_Text_
+++

But, I'm still going to keep going.


This is literally my mantra when it comes to recycling in schools. I want to share a bit of the journey so far.


When I was up in Maryborough, I asked about why we didn't have paper/cardboard recycling. They said "who would empty it?" So we went and purchased bins. We problem solved, and developed a system for the students about how to empty them and when to empty them. We put stuff in notices etc, the staff were emailed. But it never 'took off' and it wasn't consistent. At that point I felt like it was because the directive hadn't come from higher up, and also because people hadn't adopted it as part of their routine. This went on for 12+ months.


When I came back to Brisbane and started at the school I'm at now, they already had the bins. I asked about when they are emptied, and was told Friday for 1 hour in the morning they are open for collection. I wasn't told by administration. Low and behold when my students came to empty them, the big bin was closed.


I started to think about how to deal with waste as a bigger issue at the time and came up with LOTS of solutions to LOTS of problems. Including starting a Laudato Si Committee. Then COVID hit.


During COVID, staff were incorrectly using the bins. At this point, a colleague and I were brainstorming how to streamline the collection. We consulted with admin, and decided to purchase 5 larger bins to be placed in strategic locations for collection. Each bin was an 80L yellow bin. The students in our committee made posters and videos. I was told that on the last staff meeting I would have an hour with staff to run through how the system would work.


Then, we were told that all recycling bins would be removed because of their misuse. And I was told that the 1 hour with staff that I would get would now be used for marking instead of as a meeting. We went and talked to admin again about the new bins we just purchased, and said that we just needed some 'air time' with students and staff to make sure people used the bins properly.. and then they informed us that the ones we purchased would be too heavy to lift, and we would need bin liners.


So the team got together and discussed. We didn't want plastic ones, but buying reusable ones was too expensive. I ended up making a pattern for some bin liners from calico that could be lifted out of the bin as per what admin wanted.


So this week I spent 10+ hours sewing these bin liners. And I am just about to go to another meeting to see if this plan is going to work. But I go this time with little hope.


Why is recycling so hard?


The most frustrating part of this whole situation is that, our students are the ones that are asking for these changes. The students KNOW that they should be recycling. They KNOW that recycling is good for the environment. But the can't understand why the bins were taken away, why it has taken a whole year to come up with a solution that may not even work... and why it was the actions of teachers that caused the bins to be taken away from them.


It again comes back to routine, role-modelling and culture. It is clear that in both places I have worked, the culture around caring for the environment doesn't exist. And it is a long haul struggle to get the culture to shift.

+++

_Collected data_
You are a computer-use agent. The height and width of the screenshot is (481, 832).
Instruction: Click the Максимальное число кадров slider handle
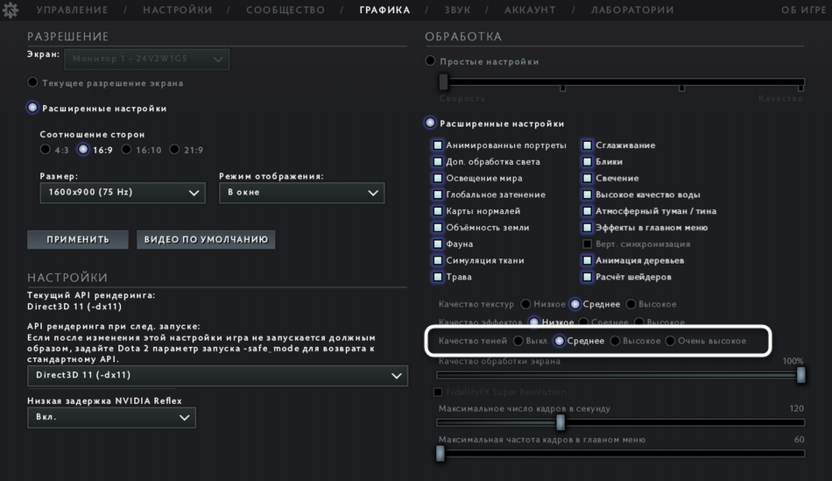(560, 422)
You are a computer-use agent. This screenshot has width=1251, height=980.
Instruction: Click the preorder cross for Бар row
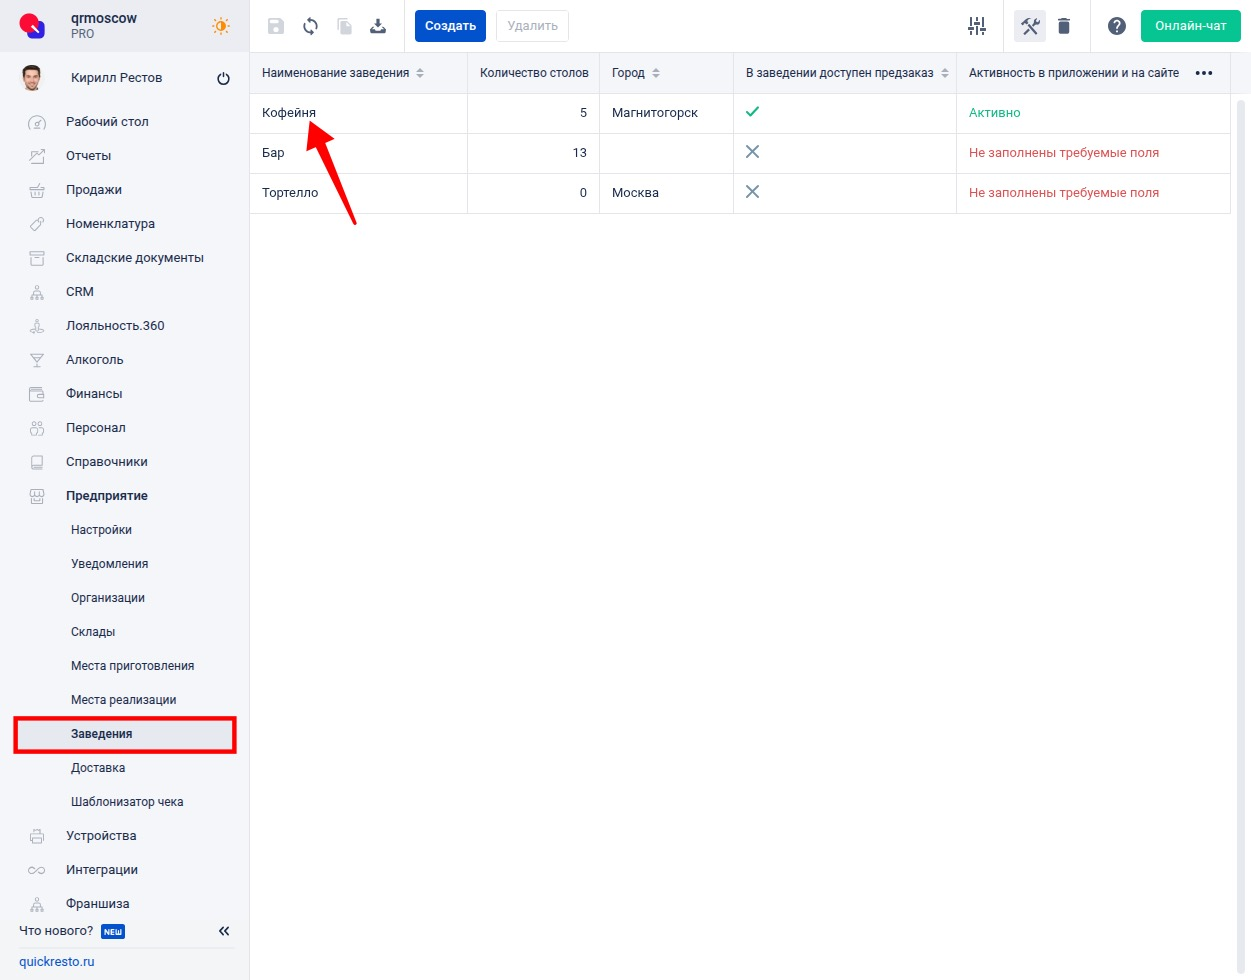point(752,152)
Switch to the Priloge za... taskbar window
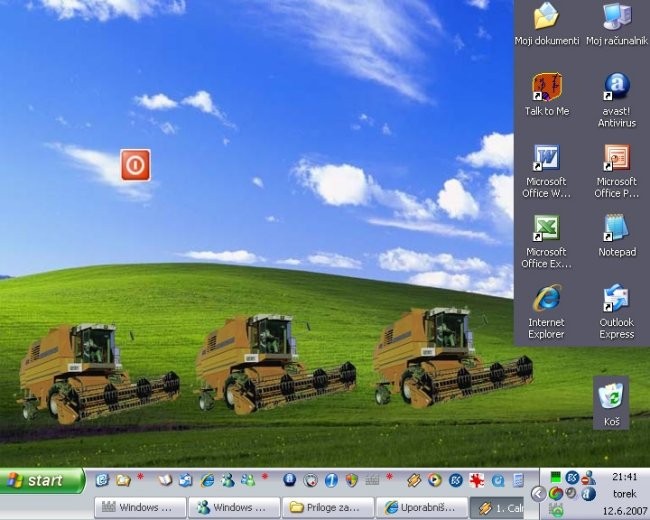The height and width of the screenshot is (520, 650). [327, 507]
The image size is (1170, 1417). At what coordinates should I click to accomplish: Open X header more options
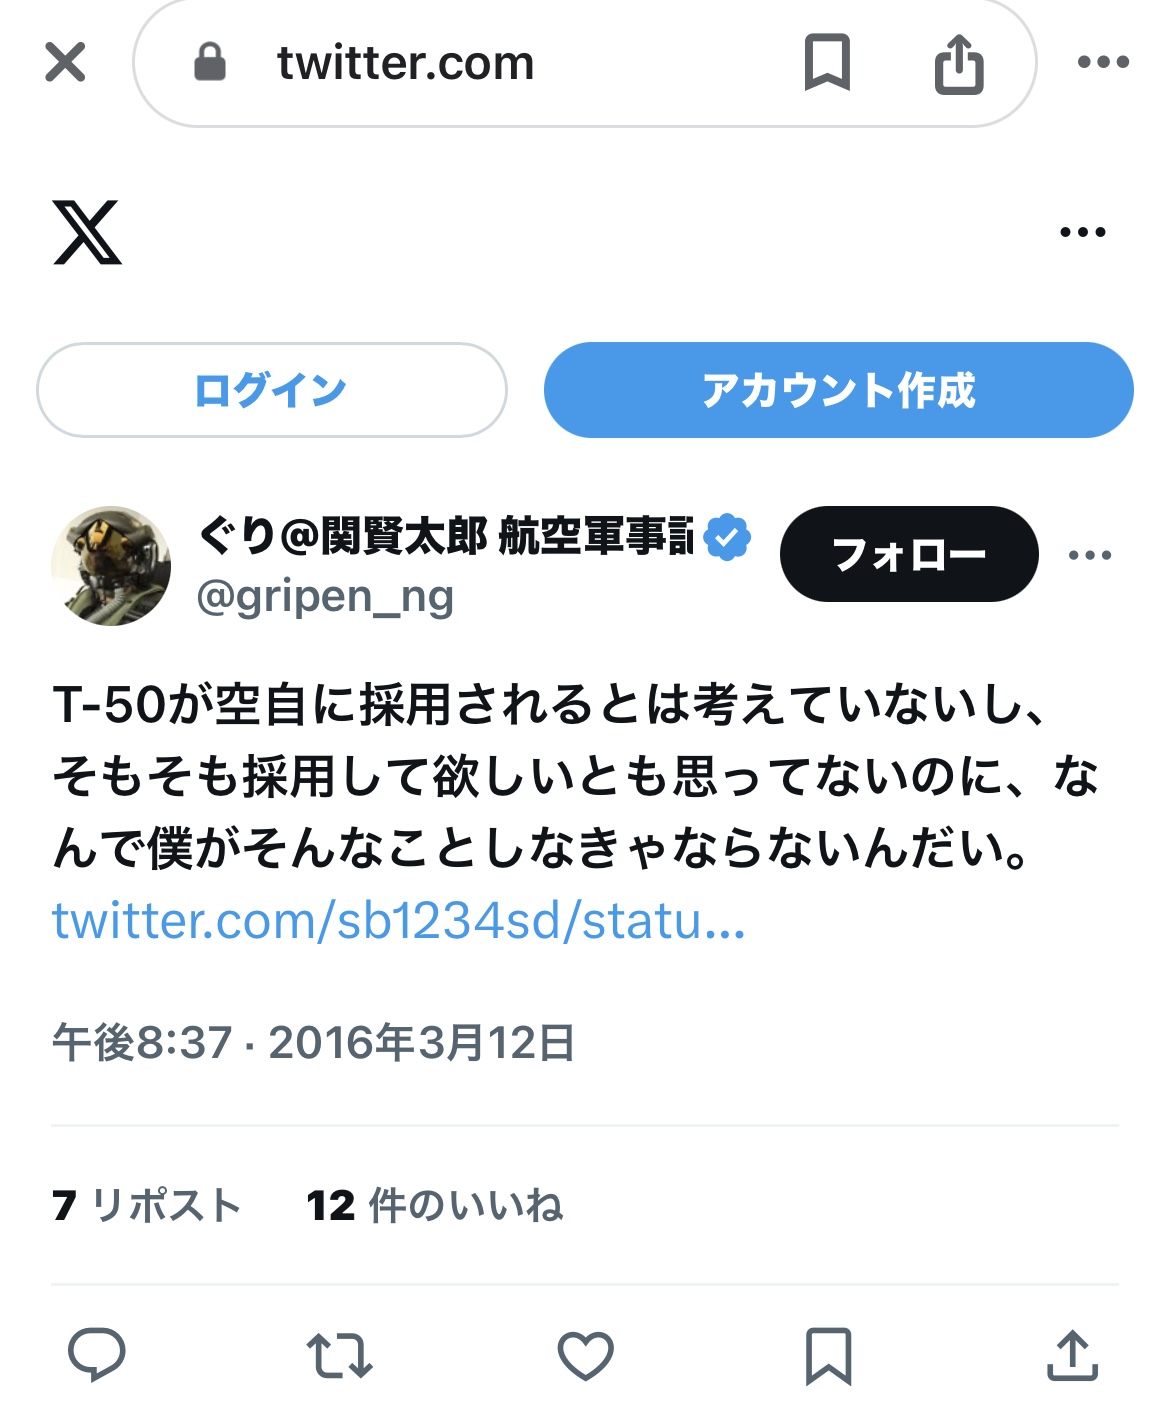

+++

_Check your understanding_
1. Copy the recycling post word for word, everything from "So the team" down to "away from them.".
2. Using the recycling post, answer yes or no to each statement and quote the words that decide it: (a) The bins bought for the streamlined collection held 80 liters each. (b) The team settled on plastic bin liners. (c) At the Brisbane school, administration told the writer when the bins were emptied.

_Answers for the tasks_
1.
So the team got together and discussed. We didn't want plastic ones, but buying reusable ones was too expensive. I ended up making a pattern for some bin liners from calico that could be lifted out of the bin as per what admin wanted.


So this week I spent 10+ hours sewing these bin liners. And I am just about to go to another meeting to see if this plan is going to work. But I go this time with little hope.


Why is recycling so hard?


The most frustrating part of this whole situation is that, our students are the ones that are asking for these changes. The students KNOW that they should be recycling. They KNOW that recycling is good for the environment. But the can't understand why the bins were taken away, why it has taken a whole year to come up with a solution that may not even work... and why it was the actions of teachers that caused the bins to be taken away from them.

2.
(a) Yes: "Each bin was an 80L yellow bin."
(b) No: "We didn't want plastic ones" and "I ended up making a pattern for some bin liners from calico"
(c) No: "I wasn't told by administration."